Nei primi anni 60, John Coltrane sta scrivendo, o meglio riscrivendo, il jazz e la sua storia così come la conosciamo oggi. Nel 1961, in particolare, registra dal vivo allo storico Village Vanguard una delle sue session più importanti, che gli frutteranno almeno due album: “Live At Village Vanguard” (1962), appunto, e “Impressions” (1963). Il periodo è davvero cruciale. Non soltanto sta, Coltrane, oltrepassando la musica modale imparata col sodalizio - non a caso in quel tempo già in via di rottura - col compare e leader Miles Davis per le nuove lande del free-jazz e la libera improvvisazione collettiva, ma pure cementa il suo quartetto classico, con McCoy Tyner, Jimmy Garrison e Elvin Jones, con cui traghetterà verso “Crescent” (1964), e soprattutto verso “A Love Supreme” (1964).

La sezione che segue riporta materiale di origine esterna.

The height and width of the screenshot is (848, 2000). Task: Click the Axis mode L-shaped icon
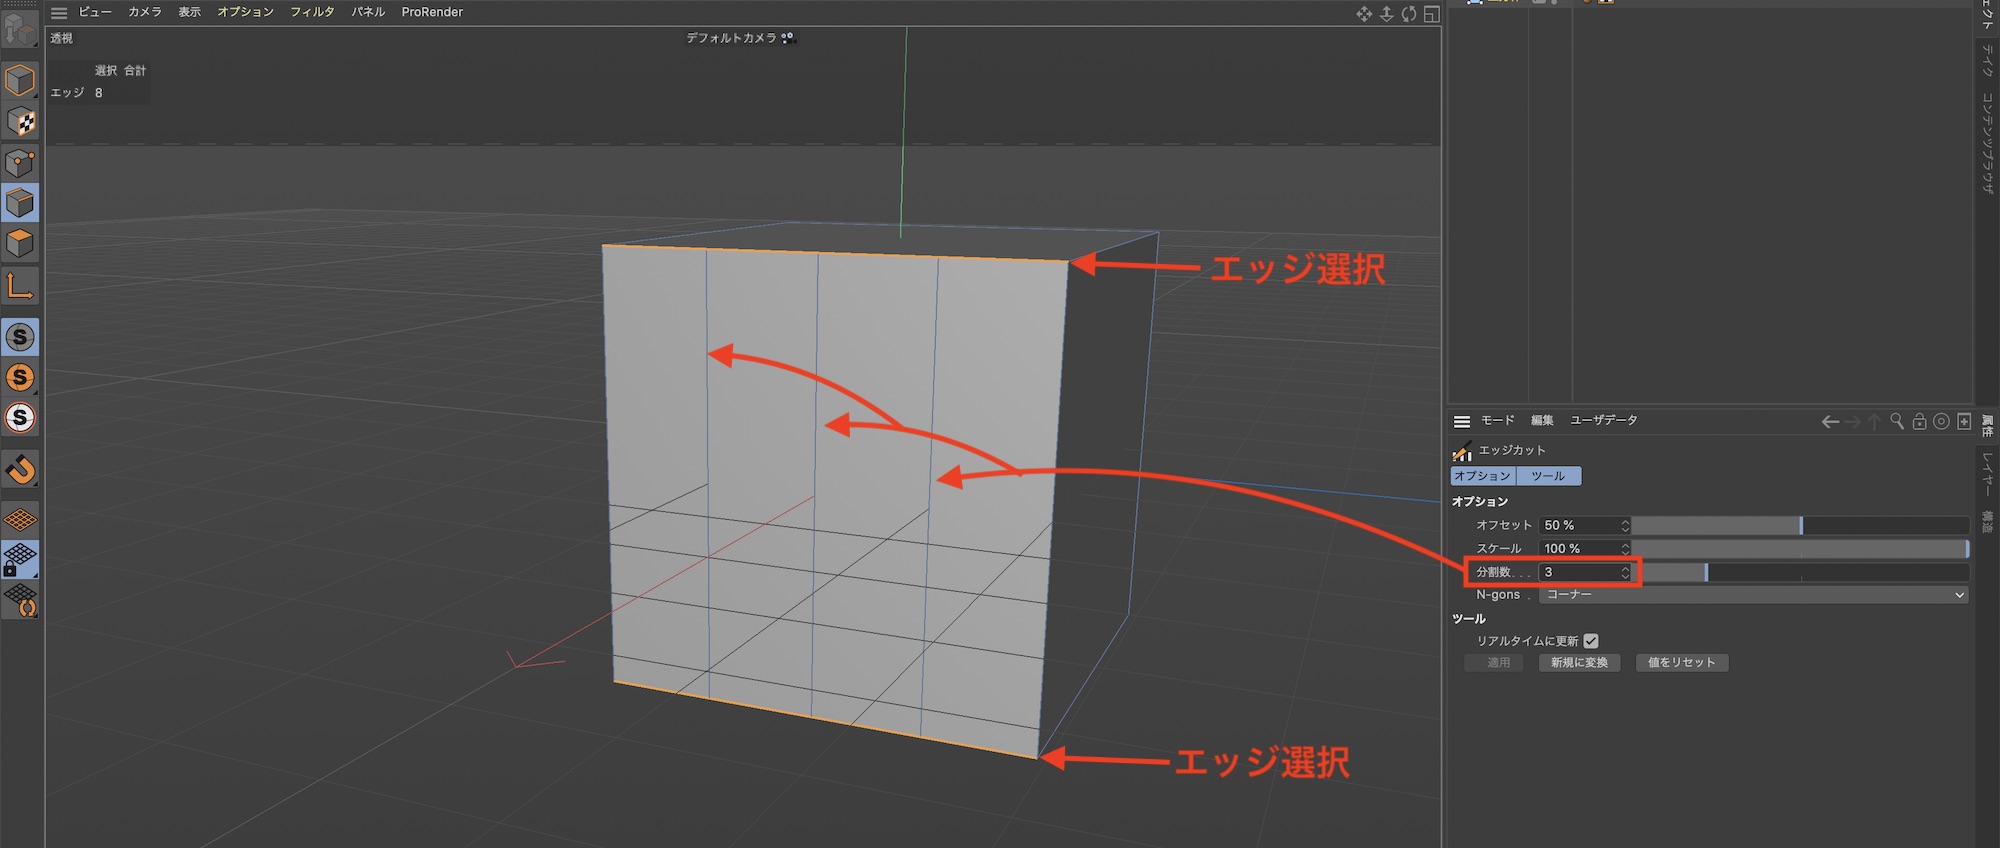click(x=20, y=287)
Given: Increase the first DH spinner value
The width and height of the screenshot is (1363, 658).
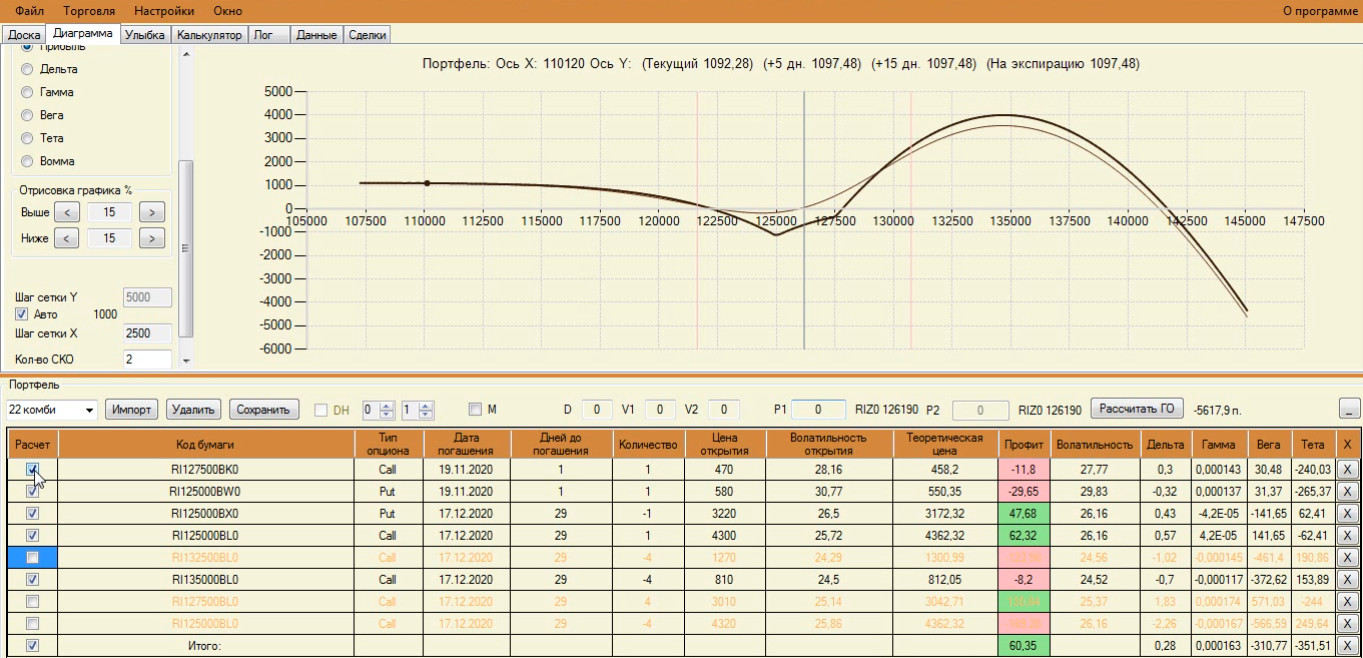Looking at the screenshot, I should [387, 405].
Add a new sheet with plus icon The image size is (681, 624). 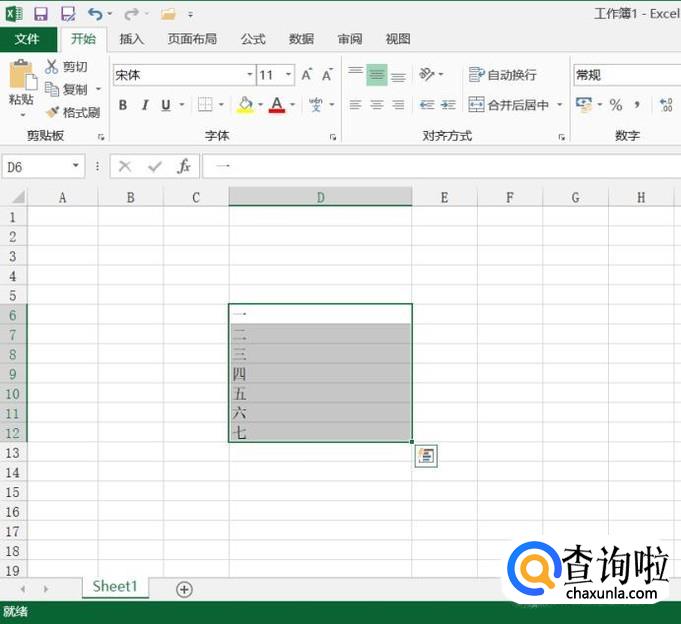point(184,589)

In quella focosa esperienza live vedranno la luce capolavori come “India”, “Impressions”, il supersonico e chilometrico assolo di “Chasin’ The Trane”. In studio di registrazione, privato peraltro dell’originaria presenza di Eric Dolphy, il nuovo ensemble sta invece ancora sulla difensiva, spartito tra ballad, standard e umili composizioni originali. Tra questi primi tentativi, collezionati in “Coltrane” (1962) e “Ballads” (1963), e gli album leggendari che ogni buon appassionato di jazz conosce, si viene a sapere del tassello mancante dato da una session all’epoca accantonata, che dunque non sfocerà in alcun disco ufficiale e che la famiglia del sassofonista ha finalmente raccolto, più di cinquant’anni dopo, e selezionato per confezionare un finora sconosciuto lost album, “Both Directions At Once”.
La scelta del titolo fa da corretto emblema. In pieno momento di transizione, Coltrane mostra effettivamente di muoversi al contempo in entrambe le direzioni della sua vita artistica: rispetta la tradizione delle ballad, dell’hard-bop e del jazz modale, e contemporaneamente dà alcuni primi colpi alla sua ricerca. Al bebop tradizionale appartengono senz’altro i brevi bozzetti “Untitled Original 11383” e “Vilia”. La versione di studio di “Impressions” purtroppo non ha nulla del fuoco della registrazione dal vivo.
L’altro “Untitled Original” al “buona la prima”, il “11386”, è invece un buon motivo per possedere il disco, dal tema principale, uno dei suoi iconici (una piccola anticipazione di “Acknowledgement”), all’improvvisazione a tratti sfiatata, urticante, già colta in una “ascensione” in qualche modo ultraterrena.
Altro motivo semplice e memorabile sta in “One Up, One Down”, che però vale più per l’afflato ritmico, quello dei giorni migliori. Il brano più ampio, “Slow Blues” (undici minuti), si descrive bene nel titolo, un generico blues dimesso e lento (un cambio di tempo più rapido in coda), ma anche una forma libera di fraseggi complessi che tende a disfarsi dei codici armonici tout-court, e il suo tipico modus di allungare indefinitamente l’assolo.
Diversamente dalla colonna sonora di “Les Liaisons Dangereuses” (2017) di Thelonious Monk di cui già si sapeva, un gruppuscolo di brani sgorganti dal nulla in grado di deliziare neofiti e coltraniani navigati. Si passa una buona mezz’ora a riascoltare un sassofonista d’annata in allenamento, più che altro a testare i comprimari, e solo dopo si arriva alla visione. Conta soprattutto per il valore storico, ma gli assoli sono buoni, l’interplay eccellente, segni lampanti delle prodezze a venire. Sonny Rollins: “E’ come scoprire una stanza segreta nella Grande Piramide”. E un interesse tutto d’archeologi l’hanno, infatti, le take alternative che compongono il secondo facoltativo disco in allegato (versione deluxe): “Vilia” (quinta), altri tre di “Impressions” (prima, seconda e quarta), due di “Untitled Original 11386” (seconda, quinta) e un altro di “One Up, One Down” (sesta, Jones in visibilio).